- _Task directions_:
Determine how many lines in the records hold the word "agent". Return the number alone.

Stored data entries:
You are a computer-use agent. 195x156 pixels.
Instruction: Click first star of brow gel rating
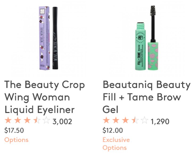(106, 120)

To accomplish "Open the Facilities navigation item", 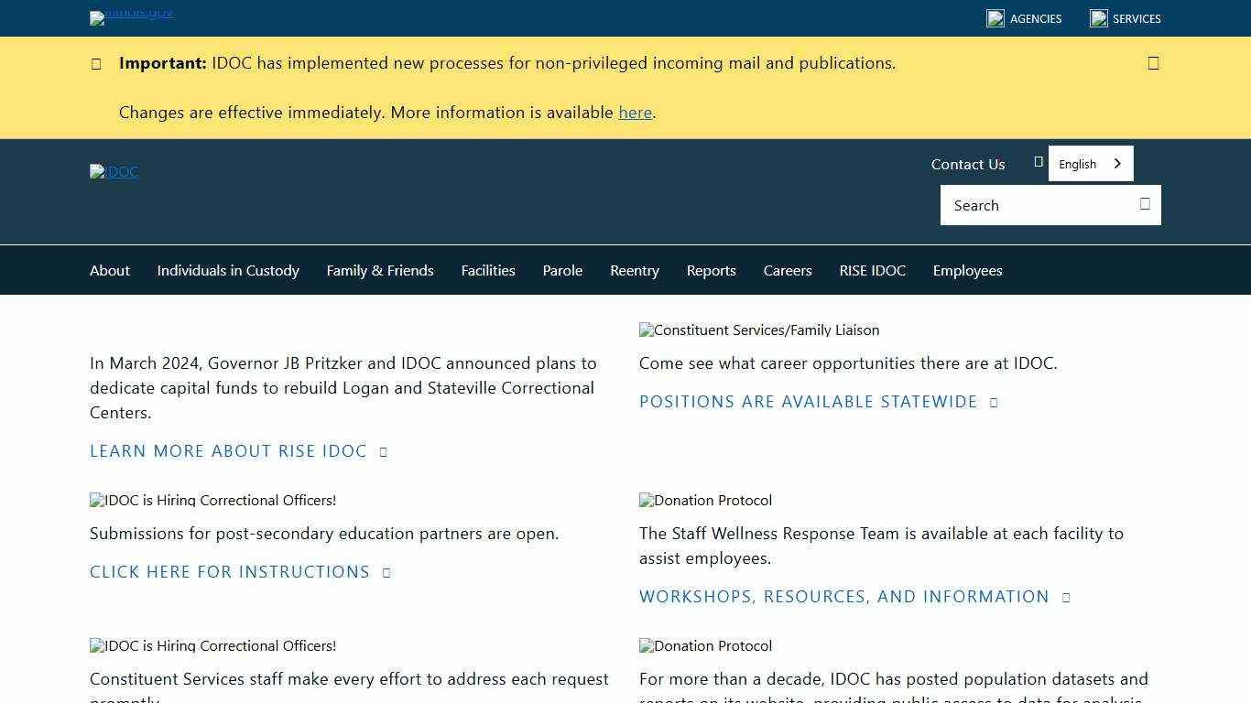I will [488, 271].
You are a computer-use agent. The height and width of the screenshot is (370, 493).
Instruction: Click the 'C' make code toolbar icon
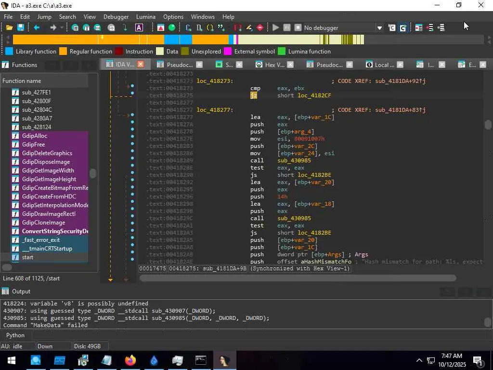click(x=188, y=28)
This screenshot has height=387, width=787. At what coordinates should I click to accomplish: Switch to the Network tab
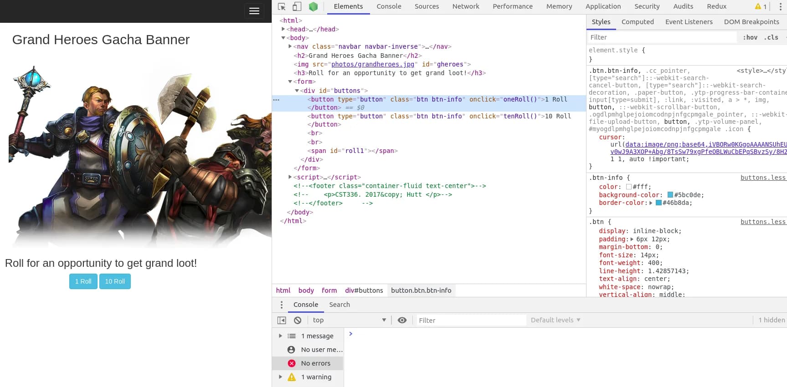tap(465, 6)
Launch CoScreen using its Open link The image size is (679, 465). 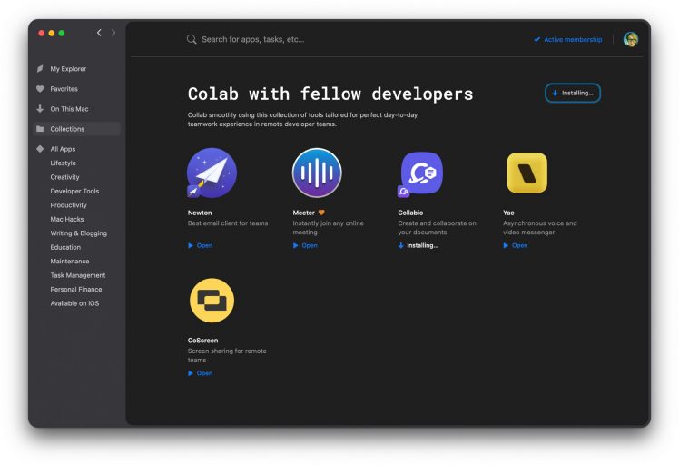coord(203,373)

- _Answer section_:
2